== Segment start ==

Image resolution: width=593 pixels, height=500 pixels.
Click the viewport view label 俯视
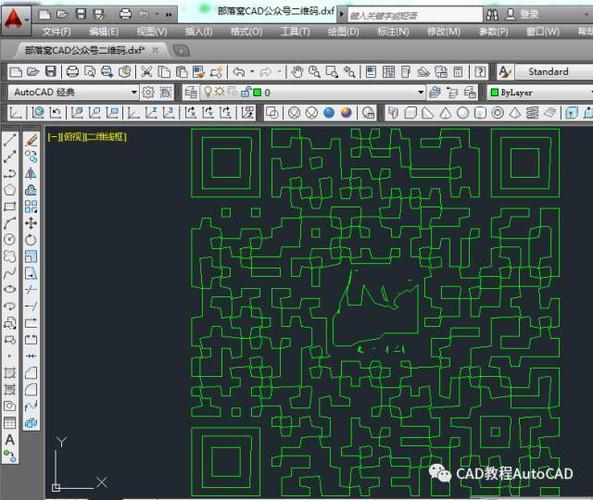tap(73, 137)
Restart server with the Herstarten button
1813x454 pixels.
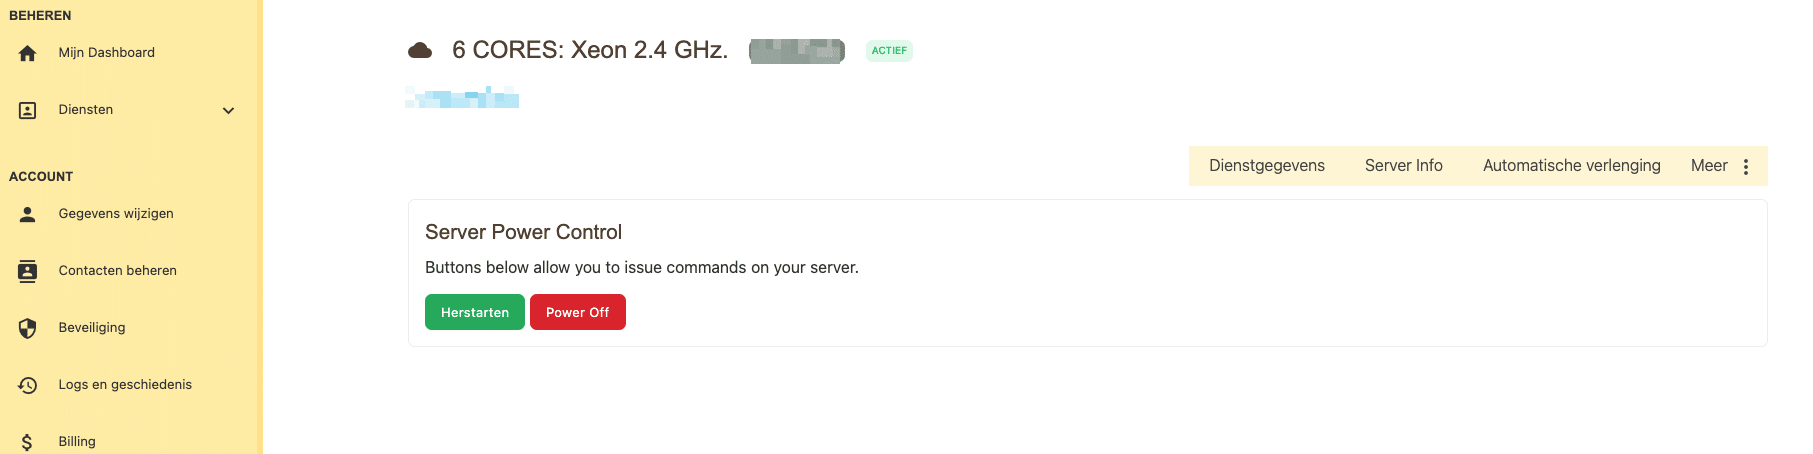click(475, 312)
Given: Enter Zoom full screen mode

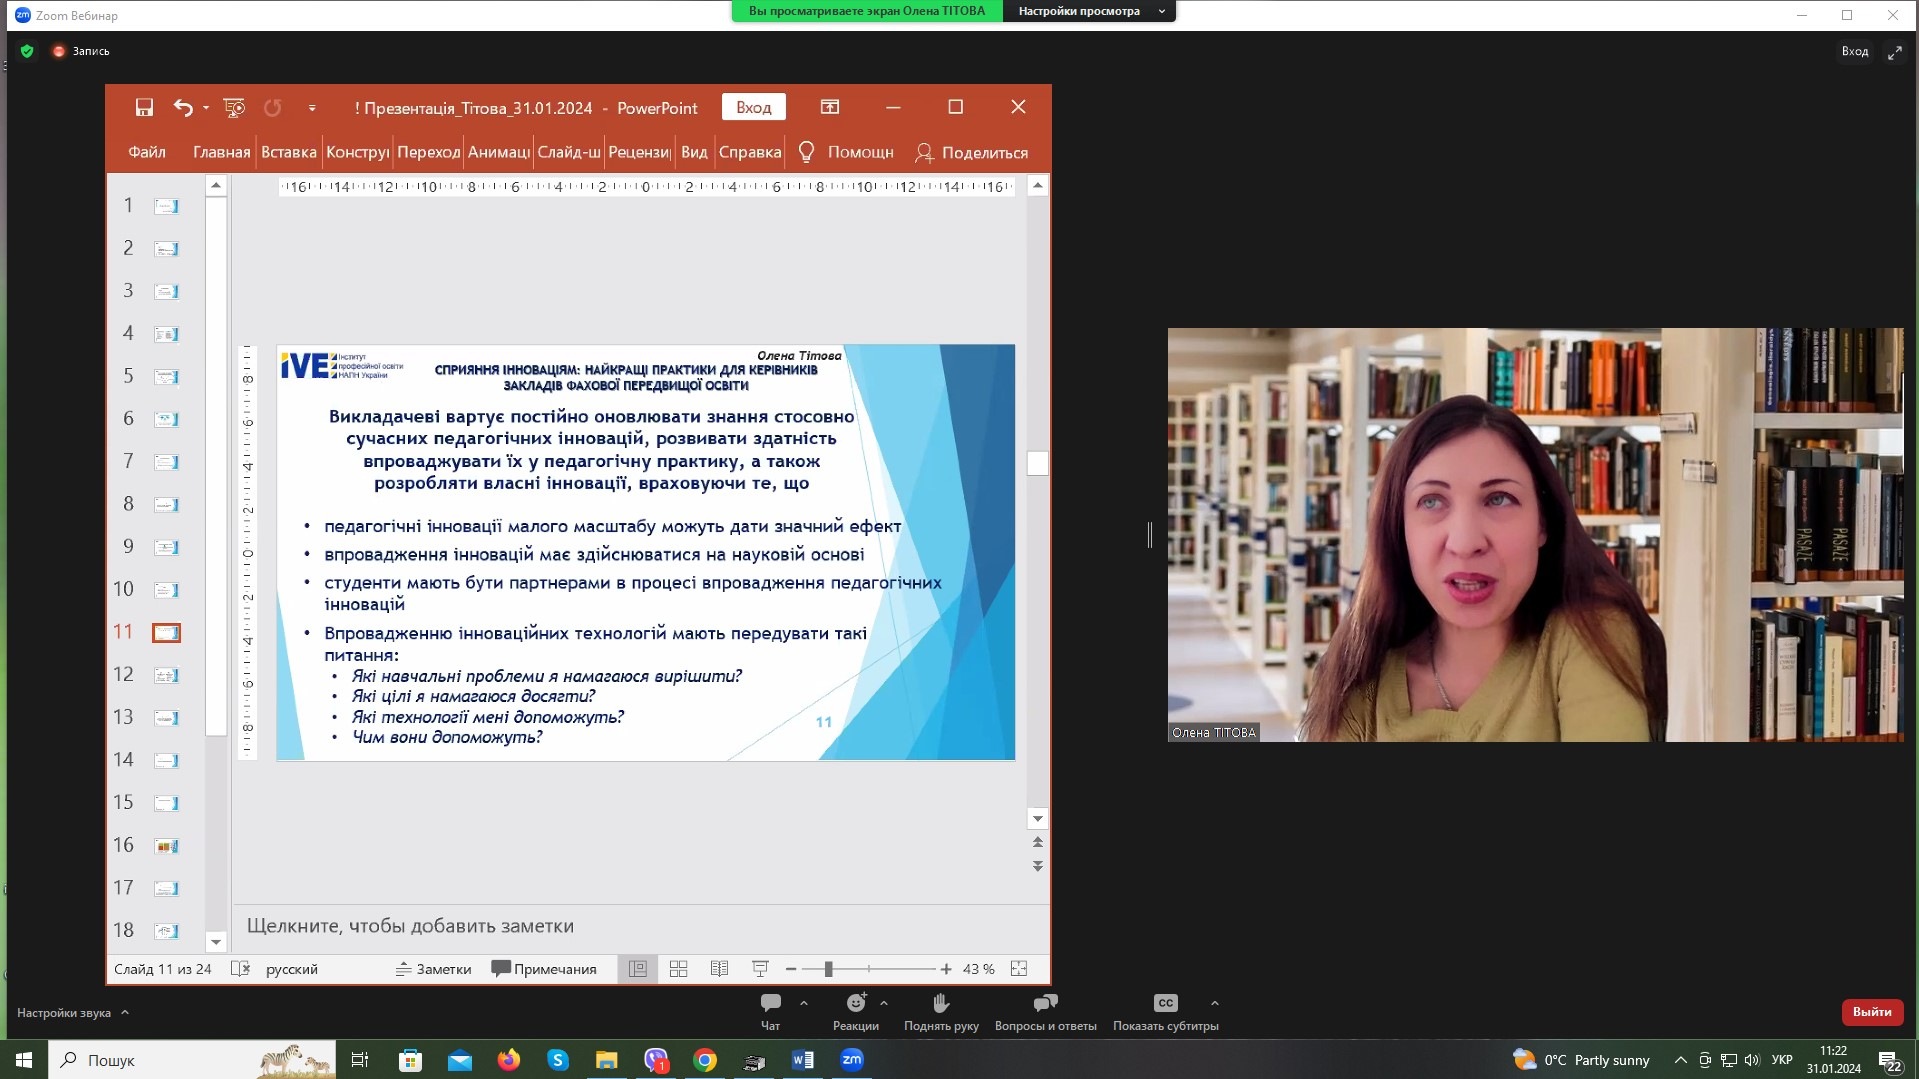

== Segment end ==

• **What the exercise asks**: Transcription of the lines from the one with "Restart server with the Herstarten button" through the end of the entries is required, exact and with no pictures.

• **Solution to this exercise**:
Restart server with the Herstarten button
1813x454 pixels.
click(475, 312)
Given: Enter Zoom full screen mode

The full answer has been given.